* [Problem statement]:
With the pictures removed, reproduce exactly the lines from the one that contains "Task: Collapse the" through the last line of the entries below.

Collected data
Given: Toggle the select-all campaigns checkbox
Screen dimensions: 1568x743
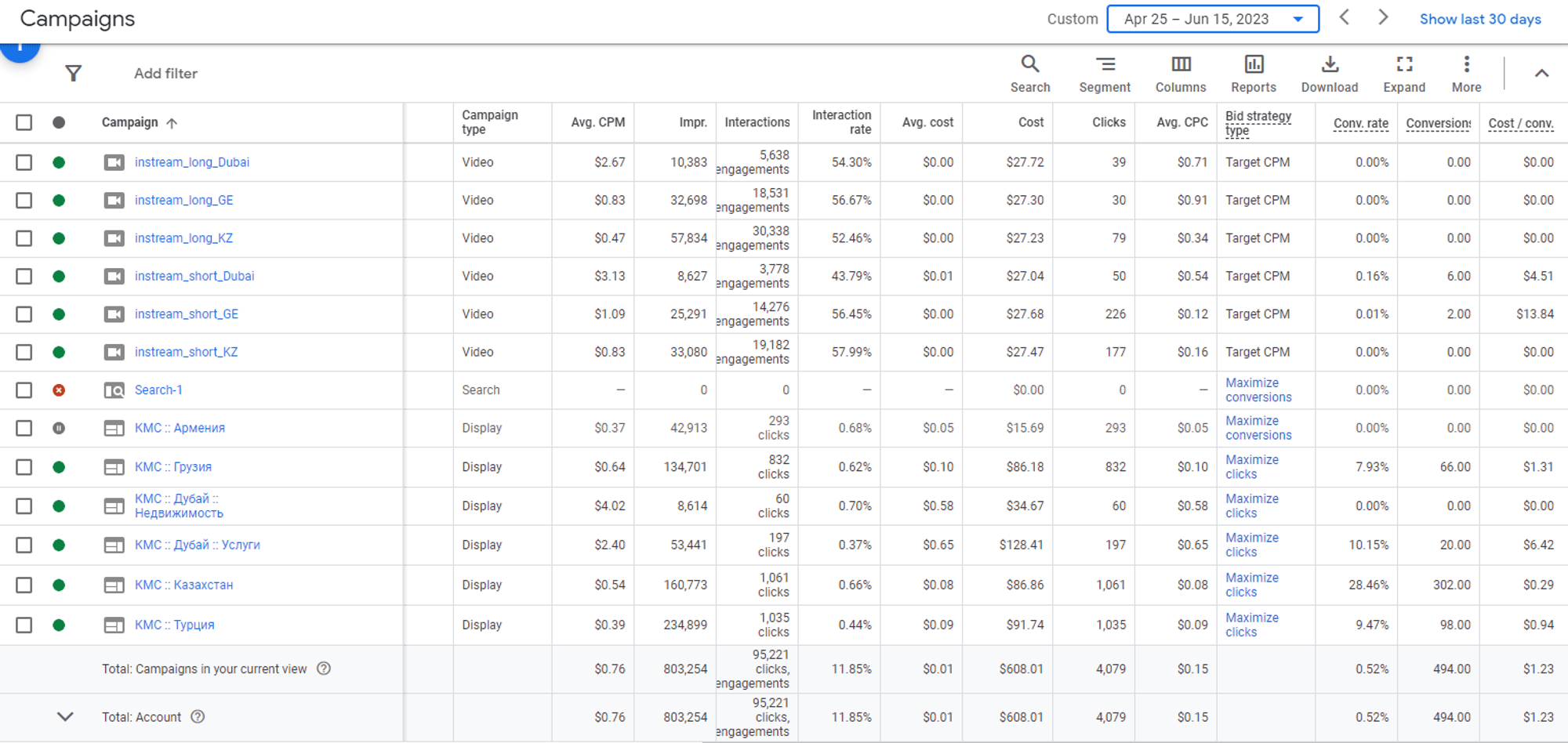Looking at the screenshot, I should [x=24, y=122].
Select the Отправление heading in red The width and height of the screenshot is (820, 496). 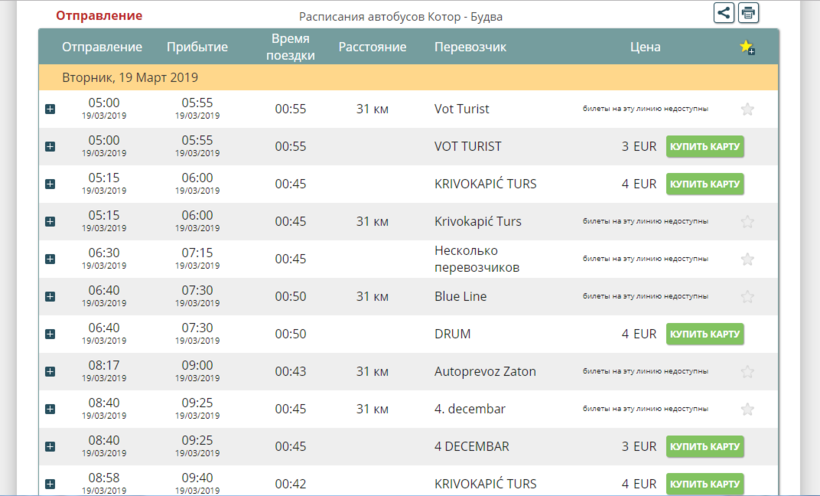pos(99,16)
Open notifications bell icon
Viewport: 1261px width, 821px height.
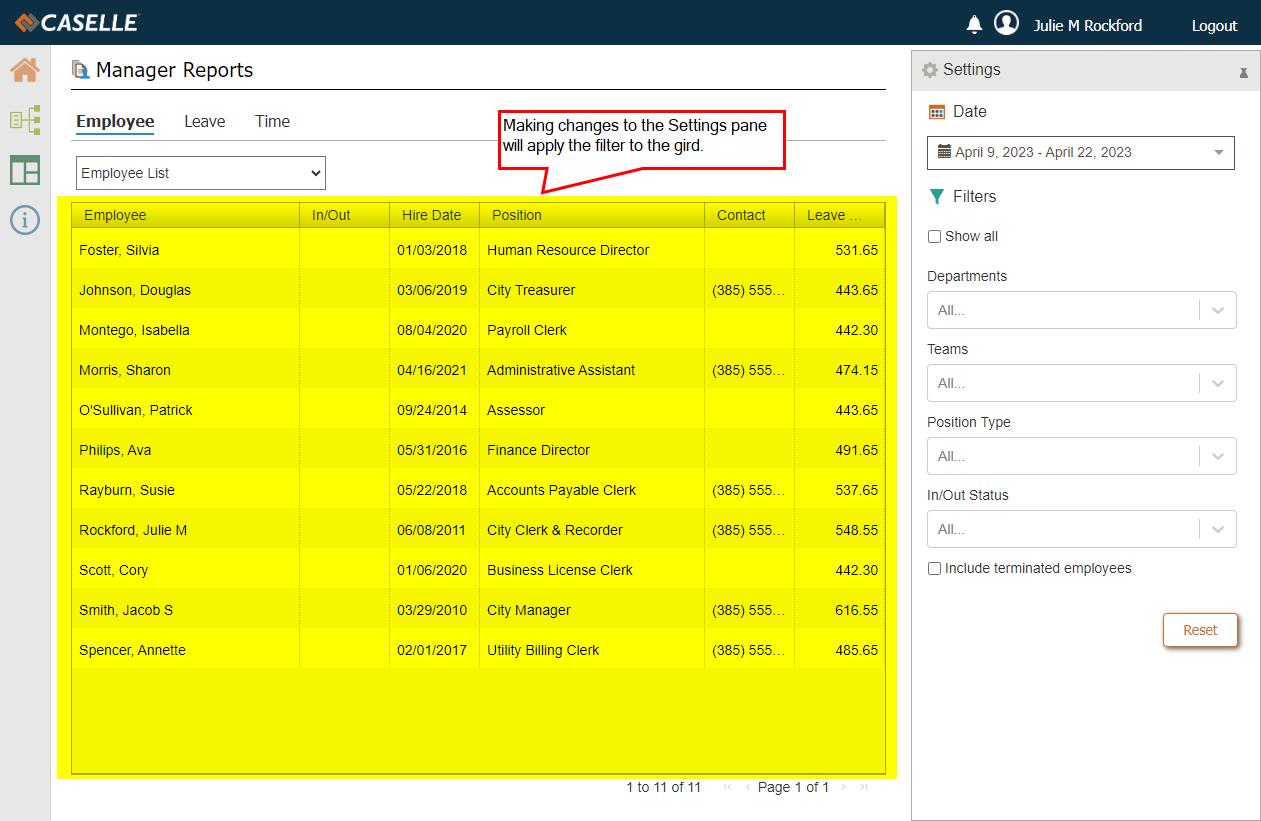[974, 25]
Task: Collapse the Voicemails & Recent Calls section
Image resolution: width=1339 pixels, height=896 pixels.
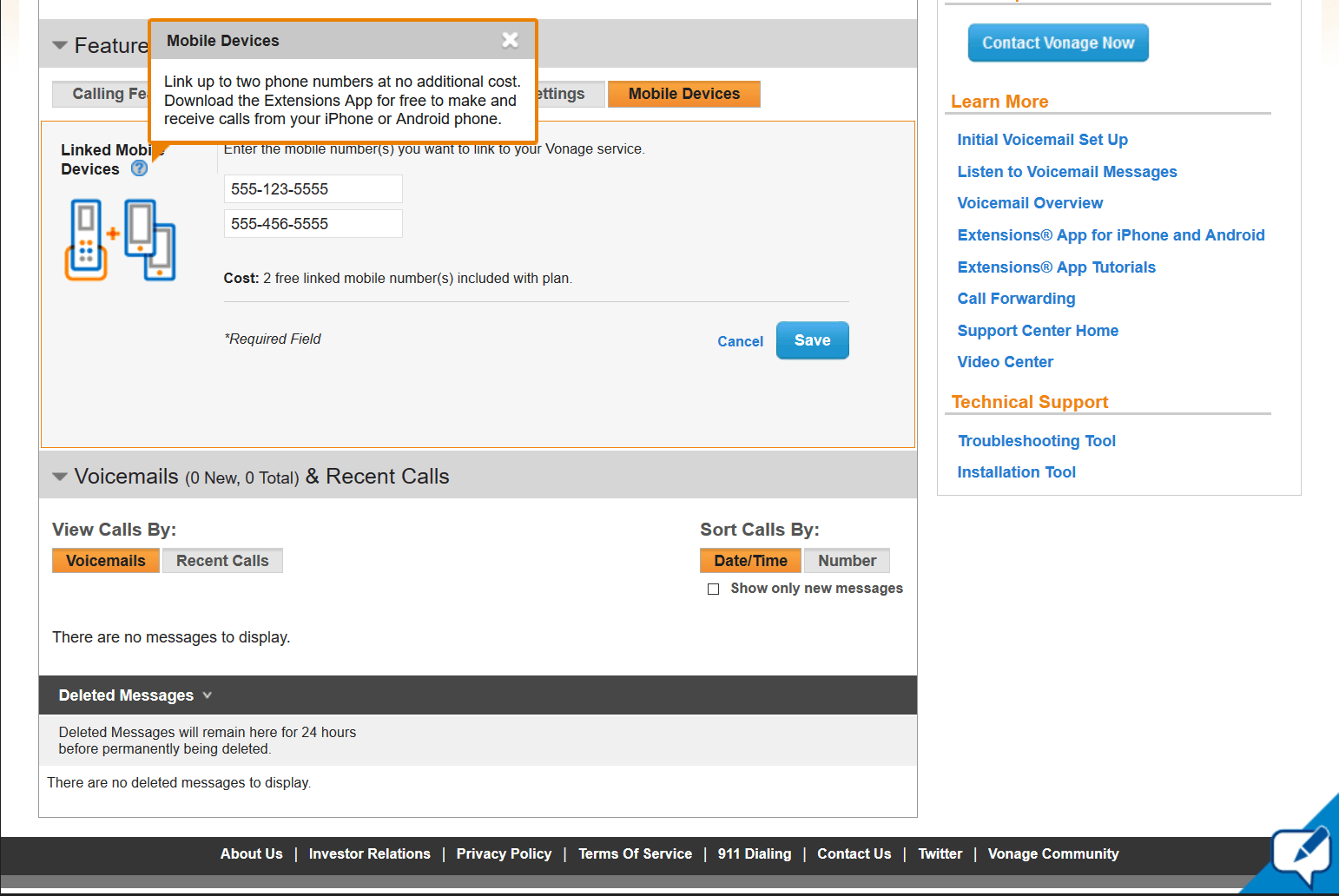Action: coord(60,477)
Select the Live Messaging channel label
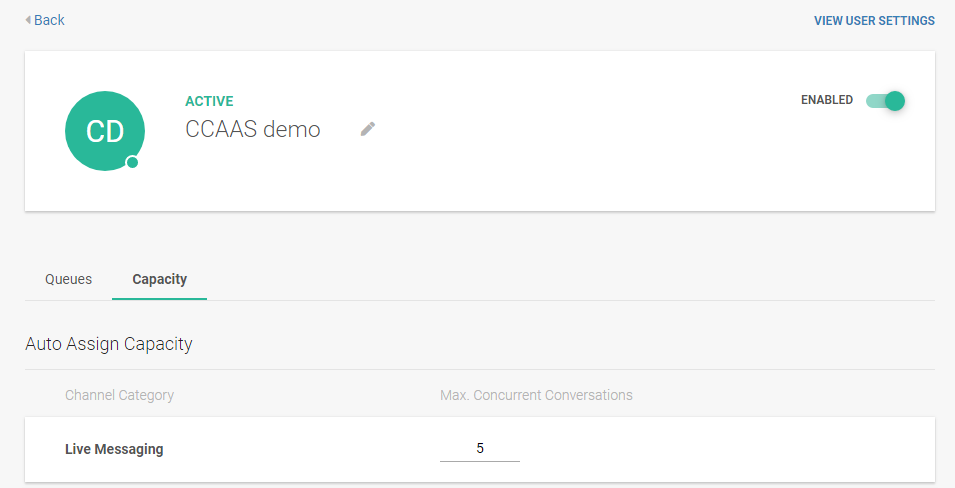 114,449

* [Response to the exercise]:
Task: Collapse the Voicemails & Recent Calls section
Image resolution: width=1339 pixels, height=896 pixels.
Action: coord(60,477)
Select the Live Messaging channel label
 114,449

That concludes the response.